§ **Problem requirements**: From the line that contains "Click the gray dot beside Portfolio" to the last line of the entries, set down each line exactly as written, both ends included, with nothing else.

· · · ·

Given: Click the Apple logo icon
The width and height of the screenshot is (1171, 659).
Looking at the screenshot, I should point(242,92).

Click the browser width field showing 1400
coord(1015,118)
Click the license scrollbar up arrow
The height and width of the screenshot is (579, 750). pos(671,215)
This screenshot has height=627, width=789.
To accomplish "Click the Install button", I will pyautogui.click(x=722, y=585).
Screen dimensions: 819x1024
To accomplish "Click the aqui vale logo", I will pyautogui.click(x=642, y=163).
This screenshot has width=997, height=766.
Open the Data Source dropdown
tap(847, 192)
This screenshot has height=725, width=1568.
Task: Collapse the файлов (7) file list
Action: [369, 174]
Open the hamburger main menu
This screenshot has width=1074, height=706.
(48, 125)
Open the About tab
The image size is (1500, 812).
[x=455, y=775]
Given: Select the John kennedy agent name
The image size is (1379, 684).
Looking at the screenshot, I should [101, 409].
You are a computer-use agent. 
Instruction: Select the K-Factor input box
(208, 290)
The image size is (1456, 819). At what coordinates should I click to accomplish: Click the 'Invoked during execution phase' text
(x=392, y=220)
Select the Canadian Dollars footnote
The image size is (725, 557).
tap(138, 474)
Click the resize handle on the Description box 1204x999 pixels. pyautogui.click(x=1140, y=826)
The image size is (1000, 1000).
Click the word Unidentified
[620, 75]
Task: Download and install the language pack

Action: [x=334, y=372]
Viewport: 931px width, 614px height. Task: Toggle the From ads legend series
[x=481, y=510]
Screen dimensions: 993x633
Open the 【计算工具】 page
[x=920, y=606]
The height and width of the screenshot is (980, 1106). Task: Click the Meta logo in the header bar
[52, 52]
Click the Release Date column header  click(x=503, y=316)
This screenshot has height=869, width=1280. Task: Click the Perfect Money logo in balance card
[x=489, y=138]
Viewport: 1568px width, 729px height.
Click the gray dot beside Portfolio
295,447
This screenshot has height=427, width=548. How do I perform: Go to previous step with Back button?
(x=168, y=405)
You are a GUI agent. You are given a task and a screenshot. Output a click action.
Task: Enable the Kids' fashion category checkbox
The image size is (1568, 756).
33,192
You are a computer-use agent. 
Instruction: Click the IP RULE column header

· · · ·

§ **Your solution**:
Click the gray dot beside Portfolio
295,447
This screenshot has height=427, width=548. How do I perform: Go to previous step with Back button?
(x=168, y=405)
You are a GUI agent. You are given a task and a screenshot. Output a click action.
Task: Enable the Kids' fashion category checkbox
The image size is (1568, 756).
33,192
You are a computer-use agent. 
Instruction: Click the IP RULE column header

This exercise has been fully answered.